Während des Konzertes laufen im Hintergrund Filmchen und Visualisierungen. Sie untermalen das, was vornehmlich Steven Brown und Blaine L. Reininger am Bühnenrand mit ihren Instrumenten fabrizieren. Im Hintergrund halten sich Trompeter Luc van Lieshout und Peter Principle stoisch zurück. Den Trompeter kann ich nicht so gut beobachten, den Bassisten der Band schon. Ich glaube, die 90 Minuten Konzert bewegten sich nur seine Finger. Ohne Regung spielt er den Bass, manchmal minutenlang nur ein und denselben Ton. Steve Brown bedient die Synthies und das Saxophon oder die Klarinette während Blaine L. Reininger zwischen Gitarre und Voline wechselt. Erstmalig bei „Fifth Column“ greift er zum Bogen. Die Töne, die er damit produziert, klingen für mich erst mal wenig nach Violine. Es ist vielmehr ein irres Gezupfe, das irgendwelche Töne produziert.
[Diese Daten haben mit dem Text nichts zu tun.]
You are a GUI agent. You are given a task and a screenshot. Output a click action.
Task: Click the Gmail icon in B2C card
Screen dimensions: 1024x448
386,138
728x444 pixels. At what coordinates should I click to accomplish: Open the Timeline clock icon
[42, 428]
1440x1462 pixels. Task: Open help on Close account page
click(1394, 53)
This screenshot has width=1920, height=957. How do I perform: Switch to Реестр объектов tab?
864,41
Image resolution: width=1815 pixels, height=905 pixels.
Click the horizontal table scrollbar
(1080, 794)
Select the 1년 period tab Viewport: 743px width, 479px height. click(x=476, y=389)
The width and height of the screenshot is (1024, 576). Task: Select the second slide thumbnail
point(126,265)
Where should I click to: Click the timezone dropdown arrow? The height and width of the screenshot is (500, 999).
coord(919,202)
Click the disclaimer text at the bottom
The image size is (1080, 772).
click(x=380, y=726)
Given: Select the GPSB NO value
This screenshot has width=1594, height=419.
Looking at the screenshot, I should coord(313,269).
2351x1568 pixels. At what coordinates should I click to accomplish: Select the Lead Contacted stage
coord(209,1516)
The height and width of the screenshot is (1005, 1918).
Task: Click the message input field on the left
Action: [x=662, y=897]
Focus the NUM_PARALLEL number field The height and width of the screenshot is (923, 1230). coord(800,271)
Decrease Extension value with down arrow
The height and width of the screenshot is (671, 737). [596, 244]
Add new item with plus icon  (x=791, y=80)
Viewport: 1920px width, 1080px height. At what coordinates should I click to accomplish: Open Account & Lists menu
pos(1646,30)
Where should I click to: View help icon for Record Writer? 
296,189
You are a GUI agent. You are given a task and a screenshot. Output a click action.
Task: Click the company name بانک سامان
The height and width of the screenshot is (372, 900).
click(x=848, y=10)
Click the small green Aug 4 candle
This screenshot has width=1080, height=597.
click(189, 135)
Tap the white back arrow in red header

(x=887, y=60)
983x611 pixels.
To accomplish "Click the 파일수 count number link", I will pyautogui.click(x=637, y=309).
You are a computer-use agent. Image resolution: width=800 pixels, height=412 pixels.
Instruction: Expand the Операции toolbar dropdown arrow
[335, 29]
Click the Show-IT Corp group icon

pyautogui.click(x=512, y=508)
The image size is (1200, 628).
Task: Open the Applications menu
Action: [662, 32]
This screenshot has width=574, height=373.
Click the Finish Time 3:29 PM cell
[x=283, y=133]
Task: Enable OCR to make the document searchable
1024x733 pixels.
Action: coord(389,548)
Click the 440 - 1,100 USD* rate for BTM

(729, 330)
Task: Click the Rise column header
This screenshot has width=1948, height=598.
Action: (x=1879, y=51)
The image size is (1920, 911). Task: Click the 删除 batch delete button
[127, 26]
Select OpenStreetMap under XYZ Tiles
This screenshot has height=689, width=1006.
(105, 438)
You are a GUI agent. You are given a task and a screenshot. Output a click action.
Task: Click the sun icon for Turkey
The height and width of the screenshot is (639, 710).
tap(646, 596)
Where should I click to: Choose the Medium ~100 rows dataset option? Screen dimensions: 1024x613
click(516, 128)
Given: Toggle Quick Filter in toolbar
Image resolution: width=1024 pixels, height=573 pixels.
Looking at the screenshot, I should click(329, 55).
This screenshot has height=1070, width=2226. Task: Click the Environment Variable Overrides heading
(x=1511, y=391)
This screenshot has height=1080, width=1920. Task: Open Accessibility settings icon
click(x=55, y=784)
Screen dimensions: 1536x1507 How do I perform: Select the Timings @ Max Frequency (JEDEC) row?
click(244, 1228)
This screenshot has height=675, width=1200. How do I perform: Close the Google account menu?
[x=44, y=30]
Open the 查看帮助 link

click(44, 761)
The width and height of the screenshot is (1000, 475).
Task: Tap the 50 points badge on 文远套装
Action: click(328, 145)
Das anschließende „Tritone“ ist im Mittelteil des Konzertes als Instrumentalstück ein Brocken, der mit den folgenden „Loneliness“ und „James Whale“ verdaut werden muss. Eingängig ist das nur bedingt, sehr sperrig und avantgardistisch empfinde ich diesen Konzertteil. Zwar ist das Zusammenspiel des Saxophons mit der Trompete, immer wieder löst das eine Instrument das andere ab, ohne dass der Übergang direkt hörbar ist, wundervoll und 100% aufeinander abgestimmt, alles andere jedoch erscheint mir auf den ersten Blick wie ein großes Wirrwarr. Mal klingt es für Sekunden sehr nach Jazz, dann wieder nach Krautrock, manchmal aber auch nach gar nichts. Und doch verlieren Tuxedomoon in ihren Stücken nie den roten Faden. Das, was nach Improvisation klingt, ist nicht improvisiert.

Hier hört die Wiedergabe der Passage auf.